START Given data
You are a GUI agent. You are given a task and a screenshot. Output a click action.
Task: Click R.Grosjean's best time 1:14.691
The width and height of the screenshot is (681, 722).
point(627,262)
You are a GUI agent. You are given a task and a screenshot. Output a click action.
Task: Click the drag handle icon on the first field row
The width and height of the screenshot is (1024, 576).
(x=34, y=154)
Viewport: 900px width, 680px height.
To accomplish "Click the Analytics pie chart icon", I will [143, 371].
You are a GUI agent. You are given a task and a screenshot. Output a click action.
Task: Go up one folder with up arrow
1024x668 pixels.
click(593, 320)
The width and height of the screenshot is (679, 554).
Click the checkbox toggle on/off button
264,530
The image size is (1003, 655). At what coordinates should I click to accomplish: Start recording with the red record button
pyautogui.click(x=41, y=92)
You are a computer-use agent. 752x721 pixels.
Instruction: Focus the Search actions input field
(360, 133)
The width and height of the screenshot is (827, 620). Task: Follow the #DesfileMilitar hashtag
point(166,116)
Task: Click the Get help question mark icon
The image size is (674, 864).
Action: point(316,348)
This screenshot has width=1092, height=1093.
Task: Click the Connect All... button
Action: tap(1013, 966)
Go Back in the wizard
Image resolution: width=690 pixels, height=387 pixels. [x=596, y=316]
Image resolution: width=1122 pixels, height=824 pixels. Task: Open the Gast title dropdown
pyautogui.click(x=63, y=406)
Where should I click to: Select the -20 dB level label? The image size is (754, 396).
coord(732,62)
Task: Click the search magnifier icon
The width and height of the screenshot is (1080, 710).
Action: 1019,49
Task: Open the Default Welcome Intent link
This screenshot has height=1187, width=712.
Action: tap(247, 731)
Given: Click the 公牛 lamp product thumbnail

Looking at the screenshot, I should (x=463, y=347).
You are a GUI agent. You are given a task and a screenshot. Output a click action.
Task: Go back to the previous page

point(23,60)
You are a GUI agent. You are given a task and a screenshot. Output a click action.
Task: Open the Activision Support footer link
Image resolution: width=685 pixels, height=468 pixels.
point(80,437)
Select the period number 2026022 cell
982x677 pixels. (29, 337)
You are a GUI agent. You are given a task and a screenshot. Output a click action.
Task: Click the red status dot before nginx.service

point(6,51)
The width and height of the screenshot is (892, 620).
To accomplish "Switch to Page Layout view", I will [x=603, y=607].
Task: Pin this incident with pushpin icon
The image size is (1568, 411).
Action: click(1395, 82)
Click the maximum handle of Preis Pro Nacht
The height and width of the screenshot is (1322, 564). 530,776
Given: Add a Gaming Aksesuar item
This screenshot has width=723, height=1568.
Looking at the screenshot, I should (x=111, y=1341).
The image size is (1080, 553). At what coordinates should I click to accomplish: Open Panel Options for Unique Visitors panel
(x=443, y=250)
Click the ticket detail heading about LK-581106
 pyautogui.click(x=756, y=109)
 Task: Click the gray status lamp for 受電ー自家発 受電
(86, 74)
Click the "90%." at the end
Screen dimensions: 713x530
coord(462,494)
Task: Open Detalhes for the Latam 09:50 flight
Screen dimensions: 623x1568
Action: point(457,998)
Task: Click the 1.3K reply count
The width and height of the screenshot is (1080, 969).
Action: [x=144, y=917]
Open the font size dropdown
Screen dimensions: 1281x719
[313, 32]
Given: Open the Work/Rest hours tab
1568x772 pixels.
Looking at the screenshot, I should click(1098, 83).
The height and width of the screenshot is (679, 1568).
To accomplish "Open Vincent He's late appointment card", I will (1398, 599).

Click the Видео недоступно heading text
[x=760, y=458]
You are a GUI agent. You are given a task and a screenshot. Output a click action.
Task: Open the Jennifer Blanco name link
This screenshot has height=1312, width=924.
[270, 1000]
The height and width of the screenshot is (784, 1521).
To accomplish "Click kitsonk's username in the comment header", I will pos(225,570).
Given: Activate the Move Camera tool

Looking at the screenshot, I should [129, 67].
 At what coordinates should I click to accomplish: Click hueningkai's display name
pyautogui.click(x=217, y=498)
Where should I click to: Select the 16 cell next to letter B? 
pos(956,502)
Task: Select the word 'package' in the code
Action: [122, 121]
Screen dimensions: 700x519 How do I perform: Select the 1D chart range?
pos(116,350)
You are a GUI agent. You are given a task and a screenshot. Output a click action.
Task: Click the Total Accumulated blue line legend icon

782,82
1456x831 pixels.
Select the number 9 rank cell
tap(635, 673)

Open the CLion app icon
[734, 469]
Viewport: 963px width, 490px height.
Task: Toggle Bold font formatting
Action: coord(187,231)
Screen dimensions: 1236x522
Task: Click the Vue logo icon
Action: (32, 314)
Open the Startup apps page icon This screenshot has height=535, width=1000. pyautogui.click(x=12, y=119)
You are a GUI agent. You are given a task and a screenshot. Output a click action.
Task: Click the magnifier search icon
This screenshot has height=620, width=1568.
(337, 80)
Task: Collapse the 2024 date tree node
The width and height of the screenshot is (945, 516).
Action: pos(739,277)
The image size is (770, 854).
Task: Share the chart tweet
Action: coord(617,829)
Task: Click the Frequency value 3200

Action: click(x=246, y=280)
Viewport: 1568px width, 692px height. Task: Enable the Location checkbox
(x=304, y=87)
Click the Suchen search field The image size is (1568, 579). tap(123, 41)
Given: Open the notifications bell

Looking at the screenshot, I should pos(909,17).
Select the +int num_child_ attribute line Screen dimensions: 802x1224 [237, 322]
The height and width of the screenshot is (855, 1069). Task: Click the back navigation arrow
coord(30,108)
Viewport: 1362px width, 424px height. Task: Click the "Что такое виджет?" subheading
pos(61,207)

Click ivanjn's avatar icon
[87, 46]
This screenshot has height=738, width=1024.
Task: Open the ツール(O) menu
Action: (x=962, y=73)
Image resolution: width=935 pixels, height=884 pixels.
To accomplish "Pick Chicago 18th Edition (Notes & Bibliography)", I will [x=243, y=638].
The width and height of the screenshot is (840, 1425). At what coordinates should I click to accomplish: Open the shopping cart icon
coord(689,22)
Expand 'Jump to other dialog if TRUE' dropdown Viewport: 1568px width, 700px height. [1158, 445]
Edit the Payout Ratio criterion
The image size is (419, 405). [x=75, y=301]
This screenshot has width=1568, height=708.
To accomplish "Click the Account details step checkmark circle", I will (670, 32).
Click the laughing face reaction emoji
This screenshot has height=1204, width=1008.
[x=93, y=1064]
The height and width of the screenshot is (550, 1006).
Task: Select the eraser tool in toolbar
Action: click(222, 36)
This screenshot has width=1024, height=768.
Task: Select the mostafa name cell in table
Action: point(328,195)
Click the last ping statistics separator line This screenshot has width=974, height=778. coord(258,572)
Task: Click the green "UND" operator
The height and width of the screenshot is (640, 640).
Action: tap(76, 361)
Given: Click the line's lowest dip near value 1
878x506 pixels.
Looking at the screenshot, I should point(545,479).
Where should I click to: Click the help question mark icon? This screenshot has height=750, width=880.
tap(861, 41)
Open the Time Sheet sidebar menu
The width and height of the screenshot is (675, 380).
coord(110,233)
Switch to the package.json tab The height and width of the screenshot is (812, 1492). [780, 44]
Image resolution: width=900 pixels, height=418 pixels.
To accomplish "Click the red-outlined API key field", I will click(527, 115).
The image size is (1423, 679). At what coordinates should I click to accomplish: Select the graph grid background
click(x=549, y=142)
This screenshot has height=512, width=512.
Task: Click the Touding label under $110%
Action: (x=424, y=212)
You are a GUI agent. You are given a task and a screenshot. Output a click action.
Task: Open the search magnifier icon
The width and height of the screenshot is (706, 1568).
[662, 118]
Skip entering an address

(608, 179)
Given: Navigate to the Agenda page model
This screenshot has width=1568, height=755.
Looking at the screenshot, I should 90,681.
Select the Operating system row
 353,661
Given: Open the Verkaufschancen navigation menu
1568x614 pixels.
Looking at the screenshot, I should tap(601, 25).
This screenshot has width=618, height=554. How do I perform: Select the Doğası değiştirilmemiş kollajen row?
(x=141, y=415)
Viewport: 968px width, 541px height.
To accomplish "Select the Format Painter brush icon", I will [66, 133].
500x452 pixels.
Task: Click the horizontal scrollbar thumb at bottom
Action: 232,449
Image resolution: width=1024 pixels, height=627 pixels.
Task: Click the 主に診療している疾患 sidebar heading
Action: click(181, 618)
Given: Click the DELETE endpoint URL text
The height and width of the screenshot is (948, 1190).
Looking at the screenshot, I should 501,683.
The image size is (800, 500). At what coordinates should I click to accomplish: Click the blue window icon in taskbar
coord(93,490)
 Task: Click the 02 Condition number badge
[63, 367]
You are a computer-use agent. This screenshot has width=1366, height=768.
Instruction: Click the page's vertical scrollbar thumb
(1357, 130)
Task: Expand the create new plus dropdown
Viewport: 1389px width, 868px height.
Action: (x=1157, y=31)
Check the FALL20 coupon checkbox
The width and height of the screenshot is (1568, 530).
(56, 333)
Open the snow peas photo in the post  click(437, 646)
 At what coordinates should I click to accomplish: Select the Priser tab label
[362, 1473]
END Given data
▶ [Instructions for the task]
The answer must be every line from the records above that contains the word "computer", copied in full.

▶ [Written answer]
You are a computer-use agent. 752x721 pixels.
You are a computer-use agent. This screenshot has width=1366, height=768.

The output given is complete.